#### [ACTIVITY]
The lines wanted run from the first one below through the one with "Select the 制式表格". Return them exactly.

[Records drawn from a dataset]
⁂
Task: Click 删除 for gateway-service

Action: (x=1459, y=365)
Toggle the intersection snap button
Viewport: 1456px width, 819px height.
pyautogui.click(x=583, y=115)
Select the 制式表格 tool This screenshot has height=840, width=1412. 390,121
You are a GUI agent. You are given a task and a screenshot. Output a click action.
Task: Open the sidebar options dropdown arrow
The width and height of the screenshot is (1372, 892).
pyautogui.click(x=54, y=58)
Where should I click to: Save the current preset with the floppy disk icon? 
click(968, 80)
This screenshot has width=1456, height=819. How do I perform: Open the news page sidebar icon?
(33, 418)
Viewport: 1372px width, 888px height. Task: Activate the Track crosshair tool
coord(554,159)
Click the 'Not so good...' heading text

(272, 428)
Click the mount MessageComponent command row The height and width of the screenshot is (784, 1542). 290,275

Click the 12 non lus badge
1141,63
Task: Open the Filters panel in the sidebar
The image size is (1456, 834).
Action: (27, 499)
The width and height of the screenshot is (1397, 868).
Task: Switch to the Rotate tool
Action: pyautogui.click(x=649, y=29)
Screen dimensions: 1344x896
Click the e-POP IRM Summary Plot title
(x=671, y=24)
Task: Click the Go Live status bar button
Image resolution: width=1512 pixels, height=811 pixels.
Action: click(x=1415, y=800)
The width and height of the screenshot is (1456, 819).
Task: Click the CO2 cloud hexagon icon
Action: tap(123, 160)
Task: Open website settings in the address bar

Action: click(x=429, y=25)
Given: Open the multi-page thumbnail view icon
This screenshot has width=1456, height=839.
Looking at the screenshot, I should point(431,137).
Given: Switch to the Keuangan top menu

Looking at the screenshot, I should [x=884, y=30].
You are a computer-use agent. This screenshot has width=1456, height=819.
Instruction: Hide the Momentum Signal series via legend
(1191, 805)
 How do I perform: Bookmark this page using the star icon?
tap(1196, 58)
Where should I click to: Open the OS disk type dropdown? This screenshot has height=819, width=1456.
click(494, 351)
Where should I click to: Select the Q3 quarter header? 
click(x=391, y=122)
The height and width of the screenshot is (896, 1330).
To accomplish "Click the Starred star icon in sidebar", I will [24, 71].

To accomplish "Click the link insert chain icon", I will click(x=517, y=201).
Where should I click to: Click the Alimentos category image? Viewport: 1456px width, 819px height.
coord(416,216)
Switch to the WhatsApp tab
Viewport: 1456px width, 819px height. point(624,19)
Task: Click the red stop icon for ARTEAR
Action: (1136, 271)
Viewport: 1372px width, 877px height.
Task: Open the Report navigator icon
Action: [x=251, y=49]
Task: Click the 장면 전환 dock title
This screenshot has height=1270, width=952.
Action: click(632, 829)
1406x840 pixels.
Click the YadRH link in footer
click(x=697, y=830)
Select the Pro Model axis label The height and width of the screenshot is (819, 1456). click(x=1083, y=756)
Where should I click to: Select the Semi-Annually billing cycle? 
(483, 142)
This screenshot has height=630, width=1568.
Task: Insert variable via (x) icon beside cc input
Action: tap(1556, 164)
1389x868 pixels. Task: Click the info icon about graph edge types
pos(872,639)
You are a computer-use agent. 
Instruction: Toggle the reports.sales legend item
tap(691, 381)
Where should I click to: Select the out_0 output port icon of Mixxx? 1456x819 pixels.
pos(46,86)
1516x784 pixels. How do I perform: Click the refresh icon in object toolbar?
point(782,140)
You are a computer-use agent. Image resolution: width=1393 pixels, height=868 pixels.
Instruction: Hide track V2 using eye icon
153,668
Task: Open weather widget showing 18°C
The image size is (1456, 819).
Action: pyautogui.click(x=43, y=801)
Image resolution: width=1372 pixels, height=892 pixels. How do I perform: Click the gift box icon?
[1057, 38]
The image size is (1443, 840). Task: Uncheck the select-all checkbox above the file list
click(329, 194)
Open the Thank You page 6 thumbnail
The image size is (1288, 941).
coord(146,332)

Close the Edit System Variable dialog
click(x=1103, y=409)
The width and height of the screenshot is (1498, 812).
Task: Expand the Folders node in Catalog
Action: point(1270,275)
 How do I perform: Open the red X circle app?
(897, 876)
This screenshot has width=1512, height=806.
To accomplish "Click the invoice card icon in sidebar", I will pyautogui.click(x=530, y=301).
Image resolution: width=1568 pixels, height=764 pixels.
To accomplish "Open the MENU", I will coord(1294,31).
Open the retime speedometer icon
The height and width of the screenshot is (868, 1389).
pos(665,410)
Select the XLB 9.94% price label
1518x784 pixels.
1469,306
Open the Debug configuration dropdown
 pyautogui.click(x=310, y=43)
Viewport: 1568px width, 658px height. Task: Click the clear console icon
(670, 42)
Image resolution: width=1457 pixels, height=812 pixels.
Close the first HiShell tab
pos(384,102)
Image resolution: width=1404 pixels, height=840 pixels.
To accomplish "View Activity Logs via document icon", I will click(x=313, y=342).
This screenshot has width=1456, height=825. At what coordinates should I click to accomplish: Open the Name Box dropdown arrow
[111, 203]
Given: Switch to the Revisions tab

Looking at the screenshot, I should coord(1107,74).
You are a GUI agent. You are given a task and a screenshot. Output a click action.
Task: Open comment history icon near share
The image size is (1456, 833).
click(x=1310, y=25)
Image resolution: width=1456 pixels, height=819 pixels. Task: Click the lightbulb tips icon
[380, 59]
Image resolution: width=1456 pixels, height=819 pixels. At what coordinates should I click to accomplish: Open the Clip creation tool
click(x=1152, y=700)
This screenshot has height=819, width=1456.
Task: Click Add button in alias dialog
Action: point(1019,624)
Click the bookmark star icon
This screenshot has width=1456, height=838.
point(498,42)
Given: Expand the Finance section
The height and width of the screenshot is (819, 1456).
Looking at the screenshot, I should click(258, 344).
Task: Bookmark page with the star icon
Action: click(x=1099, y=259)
⁂
#### [EXERCISE OUTPUT]
Task: Click 删除 for gateway-service

Action: (x=1459, y=365)
Toggle the intersection snap button
Viewport: 1456px width, 819px height.
pyautogui.click(x=583, y=115)
Select the 制式表格 tool This screenshot has height=840, width=1412. 390,121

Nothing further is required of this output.